THE STRANGER

To
Adrian L. Burns

WHEN my friend Trevor Hempel disappeared from among all his friends, he left me the following letter:

I am off to Australia to-morrow, and I’m going without saying farewell to any one. It is a choice between my committing murder and leaving Europe for ever. Nature has played me false—has tricked me. Between my wife and me she has placed something monstrous: a “sport” so hideous that to live any longer as a husband would mean a swift corrosion of anything good that is left of me.

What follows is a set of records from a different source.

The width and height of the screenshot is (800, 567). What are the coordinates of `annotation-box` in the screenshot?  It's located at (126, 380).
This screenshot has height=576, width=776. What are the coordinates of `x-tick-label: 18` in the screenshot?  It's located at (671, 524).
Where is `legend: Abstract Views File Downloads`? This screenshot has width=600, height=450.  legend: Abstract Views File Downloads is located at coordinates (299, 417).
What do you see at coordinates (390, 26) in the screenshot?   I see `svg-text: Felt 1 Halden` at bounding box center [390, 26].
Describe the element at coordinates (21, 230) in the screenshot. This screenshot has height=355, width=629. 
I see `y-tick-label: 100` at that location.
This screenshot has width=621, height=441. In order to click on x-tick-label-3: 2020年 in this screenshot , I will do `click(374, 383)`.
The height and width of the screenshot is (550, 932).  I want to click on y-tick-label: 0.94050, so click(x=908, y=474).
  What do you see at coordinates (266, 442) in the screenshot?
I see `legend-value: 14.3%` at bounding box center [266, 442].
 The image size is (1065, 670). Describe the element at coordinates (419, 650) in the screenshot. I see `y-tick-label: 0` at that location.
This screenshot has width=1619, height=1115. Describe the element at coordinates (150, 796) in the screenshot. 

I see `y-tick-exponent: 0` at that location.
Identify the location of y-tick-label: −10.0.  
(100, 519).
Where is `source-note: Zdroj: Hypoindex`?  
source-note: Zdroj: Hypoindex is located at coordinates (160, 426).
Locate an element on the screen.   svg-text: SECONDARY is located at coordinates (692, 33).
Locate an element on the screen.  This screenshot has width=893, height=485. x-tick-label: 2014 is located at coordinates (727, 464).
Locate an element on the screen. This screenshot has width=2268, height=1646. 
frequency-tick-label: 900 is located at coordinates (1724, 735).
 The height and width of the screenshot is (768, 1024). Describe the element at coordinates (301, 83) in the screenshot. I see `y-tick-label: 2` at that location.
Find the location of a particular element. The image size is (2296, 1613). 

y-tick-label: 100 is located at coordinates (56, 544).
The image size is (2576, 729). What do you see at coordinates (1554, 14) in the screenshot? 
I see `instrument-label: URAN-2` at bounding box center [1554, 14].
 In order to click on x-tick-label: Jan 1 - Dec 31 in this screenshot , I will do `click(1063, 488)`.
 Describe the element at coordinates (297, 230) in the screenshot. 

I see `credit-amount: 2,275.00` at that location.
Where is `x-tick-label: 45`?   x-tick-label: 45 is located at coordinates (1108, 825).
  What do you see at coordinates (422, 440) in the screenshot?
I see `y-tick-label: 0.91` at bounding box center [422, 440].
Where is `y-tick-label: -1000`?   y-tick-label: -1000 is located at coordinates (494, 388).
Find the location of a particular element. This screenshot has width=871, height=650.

I felt, my dear old friend, that I must speak out my mind to some one. It is a selfish feeling. I want to rid myself of the obsession of this wickedness. I want you to share its knowledge with me. The thing is of such a kind that it ought not to have happened. Nature ought not to lie in wait for us and spring out like a baboon from behind a tree. We know Nature is cruel, but not until lately did I know she could be malignant, damnably malignant, looking years ahead, calculating craftily all the time....

It is nine years since I met the woman who afterwards became my wife. I was in Salonika on one of my quarterly business visits. At the house of Madame Leconte de Stran it was that I met Judith for the first time. Her husband was with her: a dark evil man, short, with a great head and depth of chest and long, deformed arms. She was as spiritual as he was gross: very quiet, but full of character, and with a mind both strong and active.

I remember going up to Madame de Stran.

“Who is that woman standing against the piano?” I asked.